打了個電話回公司,蔣承霖言簡意賅:“兄弟公司帶頭,我們必須響應號召。”
對方大抵猜到蔣承霖說的是誰,可一句‘兄弟公司’,又讓助理迷惑了,未免理解有誤,助理提著頭問:“老板,是要響應長康嗎?”
蔣承霖:“不然呢?你想站地安製藥,跟長康作對?”
助理一激靈,趕忙亡羊補牢:“我這就去安排,也會叫人跟其他公司打好招呼,以後全岄州禁地安製藥和沃瀧地產。”
助理沒有誇大其詞,岄州是大,有錢人也多,但是作為老牌的四大家族:蔣,喬,溫,戚。如今溫家頹敗,勢力已被蔣付瓜分,付家作為新上位的四大家族之一,眼下付阮挑頭,蔣承霖響應,喬旌南必定跟隨。
戚家跟付家早年交好,近一年因為付家頂替溫家上位,發展勢頭過於迅猛,戚家又是軍背景,所以有意無意跟付家避嫌,來往並不密切。

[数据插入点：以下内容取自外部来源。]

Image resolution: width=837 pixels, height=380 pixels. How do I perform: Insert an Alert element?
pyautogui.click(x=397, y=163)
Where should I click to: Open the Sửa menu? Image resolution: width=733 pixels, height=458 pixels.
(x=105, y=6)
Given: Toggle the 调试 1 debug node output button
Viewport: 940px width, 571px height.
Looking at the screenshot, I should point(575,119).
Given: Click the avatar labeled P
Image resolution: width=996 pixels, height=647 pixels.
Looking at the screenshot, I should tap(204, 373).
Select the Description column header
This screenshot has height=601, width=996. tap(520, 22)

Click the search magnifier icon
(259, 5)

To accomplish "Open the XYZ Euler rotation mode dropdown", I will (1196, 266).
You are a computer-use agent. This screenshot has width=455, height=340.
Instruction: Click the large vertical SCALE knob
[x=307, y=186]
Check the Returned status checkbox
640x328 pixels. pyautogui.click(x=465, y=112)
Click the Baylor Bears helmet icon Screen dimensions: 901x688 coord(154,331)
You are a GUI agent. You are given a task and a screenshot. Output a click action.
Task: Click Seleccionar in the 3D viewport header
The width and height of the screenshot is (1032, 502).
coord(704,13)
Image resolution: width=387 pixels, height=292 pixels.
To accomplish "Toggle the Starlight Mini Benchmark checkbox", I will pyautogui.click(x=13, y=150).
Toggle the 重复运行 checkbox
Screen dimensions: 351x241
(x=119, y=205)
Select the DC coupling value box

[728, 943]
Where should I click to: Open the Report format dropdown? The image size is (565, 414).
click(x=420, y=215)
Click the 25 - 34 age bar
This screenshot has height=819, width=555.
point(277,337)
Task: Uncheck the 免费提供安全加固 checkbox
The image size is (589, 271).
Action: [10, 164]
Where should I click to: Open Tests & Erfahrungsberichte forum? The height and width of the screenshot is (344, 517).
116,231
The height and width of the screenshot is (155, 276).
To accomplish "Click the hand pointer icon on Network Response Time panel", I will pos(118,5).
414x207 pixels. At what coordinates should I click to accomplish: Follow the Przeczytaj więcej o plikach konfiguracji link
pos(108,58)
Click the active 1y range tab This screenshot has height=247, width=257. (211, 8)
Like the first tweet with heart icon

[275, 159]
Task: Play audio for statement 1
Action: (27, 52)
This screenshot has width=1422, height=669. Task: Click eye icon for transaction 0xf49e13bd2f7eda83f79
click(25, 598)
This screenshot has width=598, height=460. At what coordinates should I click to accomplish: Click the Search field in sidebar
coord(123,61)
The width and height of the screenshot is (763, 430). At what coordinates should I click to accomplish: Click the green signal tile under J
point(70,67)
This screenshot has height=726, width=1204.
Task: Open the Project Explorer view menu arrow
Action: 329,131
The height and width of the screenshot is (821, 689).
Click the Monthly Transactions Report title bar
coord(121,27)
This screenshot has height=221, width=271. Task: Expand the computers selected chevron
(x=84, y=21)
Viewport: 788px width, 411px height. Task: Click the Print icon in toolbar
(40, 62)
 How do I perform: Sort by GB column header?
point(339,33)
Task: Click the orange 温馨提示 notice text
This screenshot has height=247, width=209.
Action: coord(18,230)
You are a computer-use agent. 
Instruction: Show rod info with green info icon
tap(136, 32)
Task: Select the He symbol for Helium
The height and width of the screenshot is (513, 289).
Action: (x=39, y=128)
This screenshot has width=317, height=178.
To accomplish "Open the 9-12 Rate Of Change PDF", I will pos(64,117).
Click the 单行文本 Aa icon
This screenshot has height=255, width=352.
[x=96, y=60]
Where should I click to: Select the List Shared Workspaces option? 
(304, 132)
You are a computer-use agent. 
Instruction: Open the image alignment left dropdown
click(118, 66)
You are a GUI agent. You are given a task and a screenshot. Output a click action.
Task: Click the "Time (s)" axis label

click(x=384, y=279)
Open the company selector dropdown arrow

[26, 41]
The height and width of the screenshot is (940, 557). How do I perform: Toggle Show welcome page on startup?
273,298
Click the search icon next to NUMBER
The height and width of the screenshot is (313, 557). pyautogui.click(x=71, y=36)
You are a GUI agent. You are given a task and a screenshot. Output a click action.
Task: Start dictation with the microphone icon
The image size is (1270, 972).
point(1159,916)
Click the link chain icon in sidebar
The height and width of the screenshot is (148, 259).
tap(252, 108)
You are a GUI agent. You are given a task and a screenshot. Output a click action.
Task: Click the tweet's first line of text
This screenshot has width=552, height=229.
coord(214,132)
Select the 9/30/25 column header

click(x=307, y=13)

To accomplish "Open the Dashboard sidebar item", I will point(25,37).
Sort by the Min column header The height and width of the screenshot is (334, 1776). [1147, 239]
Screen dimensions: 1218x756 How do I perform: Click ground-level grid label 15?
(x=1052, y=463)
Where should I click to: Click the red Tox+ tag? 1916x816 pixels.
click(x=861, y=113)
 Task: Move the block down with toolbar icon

但不密不代表生分,付阮公然叫板地安和沃瀧,戚家定不會站在付家對立麵。
如此一來,付阮一句話,等同全岄州封鎖。
有些事是蝴蝶效應,有些事,就是人為的定數。
尤佳帶人躲在規劃局大樓,想的是付阮和蔣承霖肯定派人在外麵堵她,嚇得不敢露頭,給尤天喜打電話,尤天喜正在開會。
四十分鍾後,尤天喜打電話過來,尤佳第一秒接通,剛想哭著喊爸,手機裏傳來男人大怒的聲音:“你到底在夜城幹了什麼?!”
尤佳被吼地一愣,眼淚都憋回去了,遲疑著不敢開口。
尤天喜怒不可遏:“我問你話呢!讓你代表公司去談項目,你是怎麼談的?為什麼付阮和蔣承霖剛從規劃局出來,全岄州就都在抵製地安?”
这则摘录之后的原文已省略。